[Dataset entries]
.....
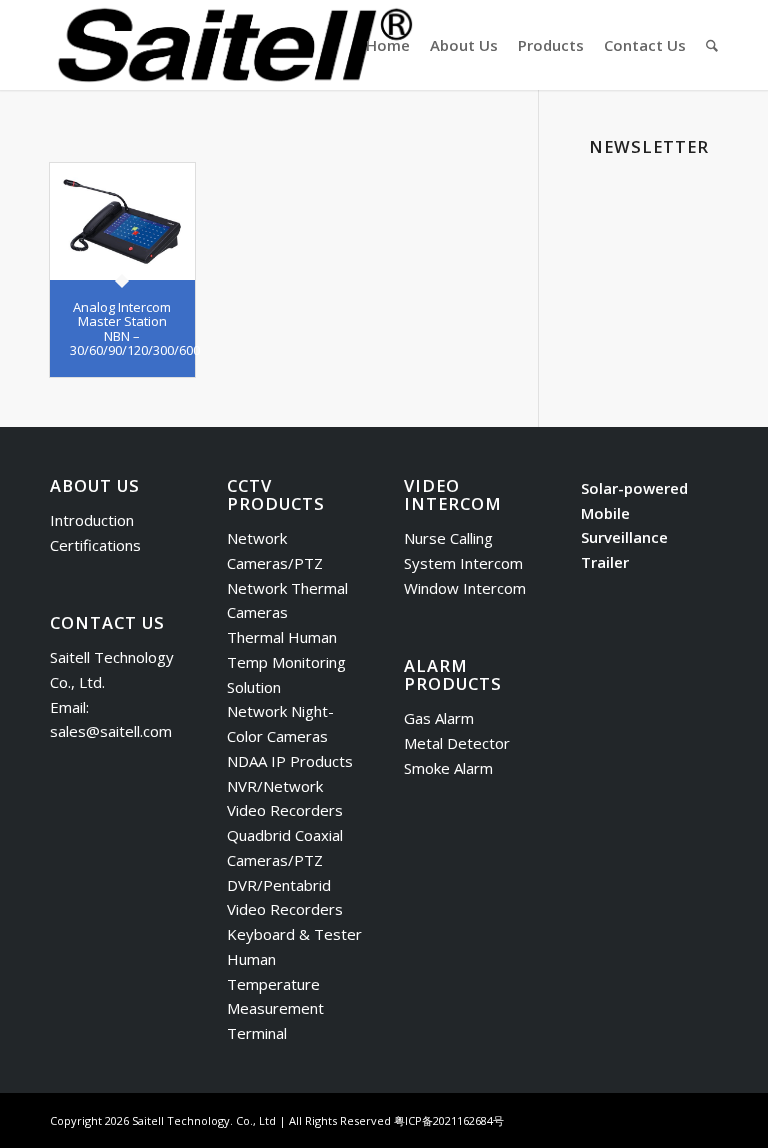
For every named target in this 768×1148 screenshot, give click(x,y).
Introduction (92, 520)
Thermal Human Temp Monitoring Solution (286, 662)
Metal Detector (457, 743)
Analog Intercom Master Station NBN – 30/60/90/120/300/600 (135, 328)
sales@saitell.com (111, 731)
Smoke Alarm (448, 768)
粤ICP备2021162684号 (449, 1120)
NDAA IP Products (290, 761)
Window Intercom (465, 588)
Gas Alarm (439, 718)
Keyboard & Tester (294, 934)
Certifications (95, 545)
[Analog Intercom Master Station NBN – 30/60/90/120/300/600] (122, 221)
.....
→ **Exercise instructions**
Scan the records above. Return every line with "Analog" in it.

→ **Task answer**
Analog Intercom Master Station NBN – 30/60/90/120/300/600 (135, 328)
[Analog Intercom Master Station NBN – 30/60/90/120/300/600] (122, 221)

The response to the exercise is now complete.